Deksa mengangguk paham. "Sebenarnya gue tadi mau tanya tentang itu, tapi keburu lupa. Mana jadwal gue padet banget tadi."
Laura tertawa kecil. "Laura, sebenarnya gue punya musuh dalam bisnis ini."
"Beneran?" Laura sedikit tak percaya dengan apa yang Deksa katakan.
Deksa mengangguk. "Dalam bisnis gue selalu ada saingannya, entah itu dari keluarga sendiri, teman, atau bahkan orang lain yang enggak gue kenal. Juga sebenarnya gue ada masalah sama seseorang, eh kebawa sampai bisnis."
"Siapa?"
"Arsa Rodigwe." Deksa berbicara dengan nada yang sangat santai sembari menyeruput kopinya.
Sementara Laura terdiam mematung, tub5, Arsa? Apakah ia tak salah dengar? Okey Laura, kau harus bisa bersikap tenang. Semuanya akan baik-baik saja. Tapi kenapa harus Deksa yang memiliki masalah buruk dengan Arsa? Ia tahu betul siapa Arsa sebenarnya.
Apalagi sampai musuh-musuhan seperti ini. Sungguh, ia tak pernah menduga ini sebelumnya. Yang lebih parahnya lagi ia berbohong kepada Deksa soal tempat tinggalnya. Ia tak mau Deksa tahu bahwa kedua orang tuanya menjodohkan dirinya dengan Arsa. Ia sengaja merahasiakan ini dari Deksa.
Tapi setelah mendengar pernyataan dari Deksa bahwa dia bermusuhan dengan Arsa membuat ia ragu. Lantas bagaimana jika Deksa menjemput dirinya bertepatan dengan Arsa keluar dari rumahnya dan mereka bertemu di satu tempat yang sama?

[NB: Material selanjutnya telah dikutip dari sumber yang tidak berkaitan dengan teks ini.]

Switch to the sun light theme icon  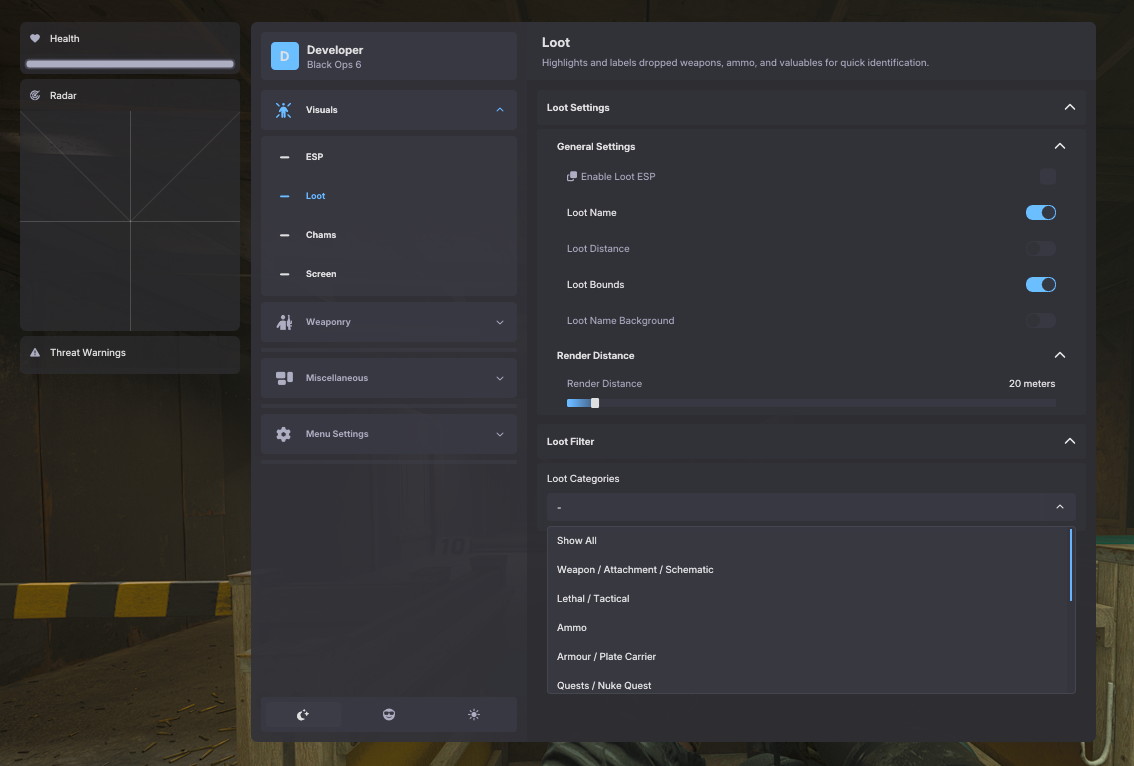click(x=474, y=714)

Astaga, mengapa tidak memiliki pemikiran sampai ke sana.
"Laura, lo kenapa? Lo kenal sama dia?" Laura langsung terbuyar dari lamunannya.

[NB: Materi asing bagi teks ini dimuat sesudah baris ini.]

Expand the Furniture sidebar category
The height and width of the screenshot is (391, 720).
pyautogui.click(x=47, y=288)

"Enggak, siapa juga yang kenal." Laura berbicara sedikit terbata-bata, hal ini membuat Deksa bertanya-tanya.
"Gue kira lo bakal kenal sama dia. Takutnya sih dia juga nyerang lo gara-gara tahu lo asisten pribadi gue."

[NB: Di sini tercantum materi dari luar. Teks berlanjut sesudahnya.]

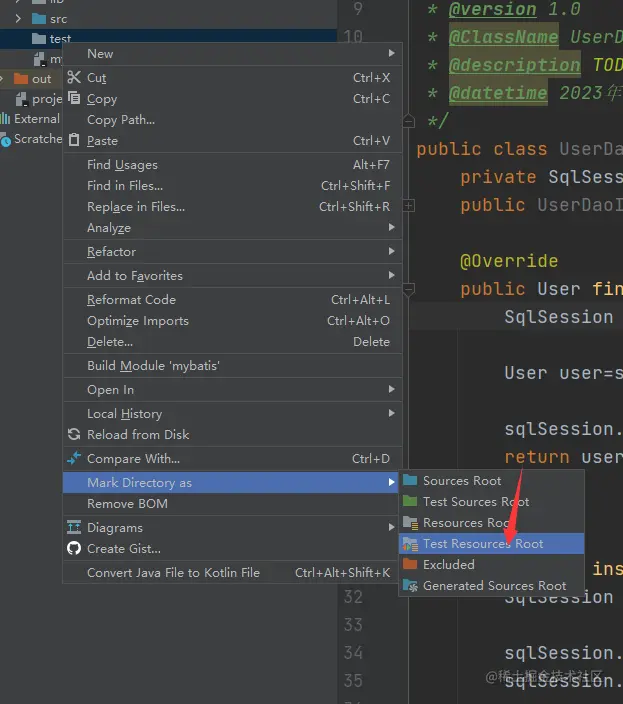Select Find in Files menu entry
623x704 pixels.
click(x=125, y=186)
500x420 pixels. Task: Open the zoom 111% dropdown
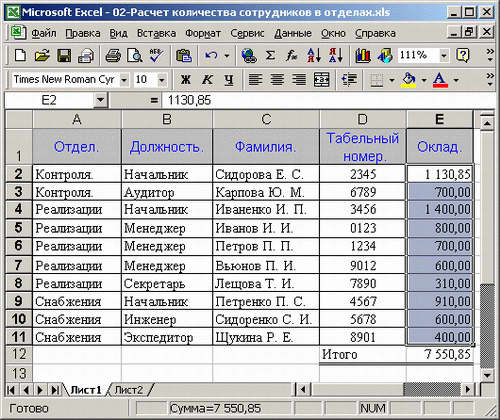click(x=444, y=55)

"Emangnya nyerang dalam bentuk apa?" Laura mengernyitkan alisnya bingung.
"Dalam bisnis ada yang perbuatan yang sehat dan tak sehat, tak sehatnya misal saling menghancurkan satu sama lain. Apalagi bunuh membunuh, lo tahu sendiri 'kan jika keluarga gue punya sedikit tradisi turun temurun. Misalnya gue harus membalaskan dendam kepada seorang yang berbuat jahat di masa lalu."
"Jangan bilang .... " Laura menggantungkan ucapannya.
"Sesuai dugaan lo, bisa saja gue dan dia saling serang menyerang dan tidak akan berhenti sebelum salah satu di antara kita mati."
Deg
***
Arsa berada di ruang kerjanya, di depannya sudah ada laptop yang sedari tadi menyala. Di sampingnya berdiri 2 orang bawahannya, sebenarnya ia sedang memperlihatkan rekaman CCTV pagi tadi kepada mereka. Lebih tepatnya rekaman seseorang yang menjemput Laura tadi.
Ia akan menyelidiki siapa orang itu, karena ia merasa laki-laki itu tidak asing di matanya. Tapi ia lupa dia siapa, maka dari itu ia menyelidiki bersama dengan bawahan kepercayaannya. Mereka bisa dirinya andalkan dalam hal menyelidiki seperti ini.
"Bagaimana? Apakah kalian tahu laki-laki ini siapa?"
"Bukankah dia musuh anda? Lebih tepatnya orang tuanya pernah berurusan dengan anda dan sekarang dendam itu diberikan kepada anaknya, yaitu dia."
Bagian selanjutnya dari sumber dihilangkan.